I was sent there as part of a small Council of Europe mission to work out ways to bring the furious communities in the town back together. This was largely a war between two versions of a similar culture. The differences were cultural, not ethnic; therefore it needed cultural solutions as well as military ones. Both nations had been part of the Austro-Hungarian imperial provinces, only becoming defined as countries with borders after WWI. Croatia was largely Catholic and wrote in Latin script, feeling kinship with Germanic Mittel Europ. Serbia was largely Orthodox and used Cyrillic script, seeing its allies as Russia and (more marginally) France.
When the Serbian bombardment of Vukovar started in 1991, most of the Croat occupants fled West or were deported by the invaders, often to become slave labour, leaving just a few confused locals behind. The Serbian side encouraged settlers to cross the river and occupy the abandoned properties. It soon became clear that the promises of riches were a myth. The so-called Yugoslav Army had left barely 10% of the town’s buildings undamaged. Much of the place was a bombed-out wreck. By 1997 the UN Peacekeeping Forces (UNTAES) were in charge, maintaining an absence of war but no true peace. The inhabitants (most of whom had never been abroad or even to a capital city) were as stunned to be patrolled by soldiers from Jordan as they were by their hopeless living conditions.
By then there was still plenty of tension. Black-shirted gangs roamed the streets at night, armed with knives. There was not much work around, so in the daytime middle-aged men sat glowering in cafés, segregated by cultural allegiance. There were regular tit-for-tat bomb threats against each others’ churches, often real.

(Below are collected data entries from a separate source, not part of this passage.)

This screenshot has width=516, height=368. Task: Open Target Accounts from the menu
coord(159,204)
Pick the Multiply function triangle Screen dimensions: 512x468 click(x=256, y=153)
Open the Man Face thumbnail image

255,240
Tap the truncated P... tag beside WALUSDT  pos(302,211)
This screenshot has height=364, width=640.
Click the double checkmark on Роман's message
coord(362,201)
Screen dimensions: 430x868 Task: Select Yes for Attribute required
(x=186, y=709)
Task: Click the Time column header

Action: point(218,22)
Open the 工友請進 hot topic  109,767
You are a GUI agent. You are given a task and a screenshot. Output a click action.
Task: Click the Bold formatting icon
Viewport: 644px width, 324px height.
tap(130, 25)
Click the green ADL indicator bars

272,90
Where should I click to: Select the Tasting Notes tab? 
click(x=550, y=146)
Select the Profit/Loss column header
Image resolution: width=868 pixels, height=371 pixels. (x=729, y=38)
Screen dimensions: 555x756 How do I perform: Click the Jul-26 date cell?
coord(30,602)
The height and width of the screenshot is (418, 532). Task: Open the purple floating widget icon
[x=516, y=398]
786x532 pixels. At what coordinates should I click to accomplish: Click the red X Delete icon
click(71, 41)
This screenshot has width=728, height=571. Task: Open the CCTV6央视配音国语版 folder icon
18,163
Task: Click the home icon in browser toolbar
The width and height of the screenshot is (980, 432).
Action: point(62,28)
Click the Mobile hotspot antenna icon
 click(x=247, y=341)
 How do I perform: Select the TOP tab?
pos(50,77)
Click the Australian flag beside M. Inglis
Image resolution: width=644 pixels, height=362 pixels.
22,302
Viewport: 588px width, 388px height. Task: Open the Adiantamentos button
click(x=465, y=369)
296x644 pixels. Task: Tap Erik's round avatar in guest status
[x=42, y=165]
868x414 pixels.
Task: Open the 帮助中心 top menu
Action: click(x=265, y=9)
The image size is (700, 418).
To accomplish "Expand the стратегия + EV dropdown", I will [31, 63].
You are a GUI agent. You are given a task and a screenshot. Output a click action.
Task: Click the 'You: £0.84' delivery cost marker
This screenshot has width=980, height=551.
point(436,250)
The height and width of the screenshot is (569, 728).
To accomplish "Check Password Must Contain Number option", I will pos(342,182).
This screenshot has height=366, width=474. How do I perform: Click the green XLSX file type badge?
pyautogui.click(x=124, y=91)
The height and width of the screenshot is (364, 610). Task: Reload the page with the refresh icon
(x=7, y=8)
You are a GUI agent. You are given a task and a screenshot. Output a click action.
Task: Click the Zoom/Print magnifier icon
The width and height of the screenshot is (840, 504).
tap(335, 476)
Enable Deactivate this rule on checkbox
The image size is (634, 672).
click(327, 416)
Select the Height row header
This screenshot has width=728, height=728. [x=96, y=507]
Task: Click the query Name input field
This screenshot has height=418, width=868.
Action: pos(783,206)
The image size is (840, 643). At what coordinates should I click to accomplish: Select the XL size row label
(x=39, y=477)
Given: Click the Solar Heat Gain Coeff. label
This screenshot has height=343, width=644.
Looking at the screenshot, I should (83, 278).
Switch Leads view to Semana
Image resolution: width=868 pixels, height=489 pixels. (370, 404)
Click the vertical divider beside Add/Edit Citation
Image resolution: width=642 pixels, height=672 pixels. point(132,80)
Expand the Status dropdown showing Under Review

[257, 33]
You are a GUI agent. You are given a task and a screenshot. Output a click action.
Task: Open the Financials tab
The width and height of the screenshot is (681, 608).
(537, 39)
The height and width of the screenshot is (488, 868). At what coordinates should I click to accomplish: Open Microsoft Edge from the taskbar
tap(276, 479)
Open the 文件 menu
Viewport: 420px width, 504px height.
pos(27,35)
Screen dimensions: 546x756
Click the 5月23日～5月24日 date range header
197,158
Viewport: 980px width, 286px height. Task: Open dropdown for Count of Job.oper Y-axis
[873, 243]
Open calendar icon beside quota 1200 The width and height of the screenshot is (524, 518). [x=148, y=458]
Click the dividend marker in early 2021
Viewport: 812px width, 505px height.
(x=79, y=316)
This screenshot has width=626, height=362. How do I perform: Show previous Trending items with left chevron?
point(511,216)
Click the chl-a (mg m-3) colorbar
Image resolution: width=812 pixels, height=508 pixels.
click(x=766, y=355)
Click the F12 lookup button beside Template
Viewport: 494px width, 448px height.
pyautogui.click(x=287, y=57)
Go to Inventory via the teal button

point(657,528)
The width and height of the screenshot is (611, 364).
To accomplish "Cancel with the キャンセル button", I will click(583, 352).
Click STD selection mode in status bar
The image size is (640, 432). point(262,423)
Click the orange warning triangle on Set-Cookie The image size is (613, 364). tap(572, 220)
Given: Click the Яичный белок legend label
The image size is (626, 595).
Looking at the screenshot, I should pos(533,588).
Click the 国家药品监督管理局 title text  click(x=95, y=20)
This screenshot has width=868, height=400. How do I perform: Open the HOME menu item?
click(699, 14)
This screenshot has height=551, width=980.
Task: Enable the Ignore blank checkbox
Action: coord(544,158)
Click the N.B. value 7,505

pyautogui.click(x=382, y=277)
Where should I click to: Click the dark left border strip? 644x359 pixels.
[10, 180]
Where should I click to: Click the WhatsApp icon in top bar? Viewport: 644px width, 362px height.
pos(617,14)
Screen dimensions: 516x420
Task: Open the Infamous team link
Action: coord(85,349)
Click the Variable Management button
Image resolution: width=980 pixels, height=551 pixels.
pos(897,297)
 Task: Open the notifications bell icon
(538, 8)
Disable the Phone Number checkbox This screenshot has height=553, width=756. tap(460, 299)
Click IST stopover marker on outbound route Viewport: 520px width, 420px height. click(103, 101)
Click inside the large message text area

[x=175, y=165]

UN and CoE teams were housed in the one multi-storey hotel on the edge of the river – which was fine if you did not mind bullet holes in your room walls and bed, or the plague of mosquitoes off the river. Our mission started in a cultural centre, but soon had to move back into the gated UN compound, surrounded by light-armoured tanks – hardly the best place to invoke normality.
To get to Vukovar meant boarding a UN military transport plane in Zagreb (‘Just walk up the back ramp and hang on to a strap’ – the seats were only for senior officers) and flying to Osijek, from where a UN minibus took over. Once in the protected zone, the grass in the fields was lush and waist high. Nothing had been mown for six years, thanks to landmines, and the grass was in constant motion – not because of the wind, but courtesy of the rabbits, which proliferated: unlike their predators, they were too light to set off the mines. Flocks of delighted sparrows and finches colonised the abandoned houses. The shattered town was alive with birdsong.
All the UN vehicles were painted white, with the initials stencilled on in huge black letters. The aircraft and their crews, though, were from contributing nations. Our flights were courtesy of the Ukrainian Air Force. In those days they still had Antonov transports to spare – and, with Ukraine’s post-Soviet economy in tatters, they were grateful for the Peacekeeping subsidies. It feels an absurd flip of history that a generation later the successors of those pilots are now ferrying soldiers and supplies to their own country’s battle zones. In the Danube region they then patrolled, the trauma is still not far from the surface and, though many of those who have fled have returned, it will be a long time yet before the tyrannies are forgotten.
Vladimir Putin’s determination to undermine the creation of a post-Warsaw Pact Europe began as soon as he was given the opportunity by the shambling Boris Yeltsin. The invasion of Ukraine was long in the making and only became his preferred option, at whatever cost, when he realised that the country had finally abandoned the corrupt Presidents who were prepared to be his puppet rulers. His hold on the emotions of large chunks of Serbian rural communities is still strong, though. The townspeople of now firmly Croatian and EU Vukovar know too well what their fellow Slavs along the banks of Dnieper are going through.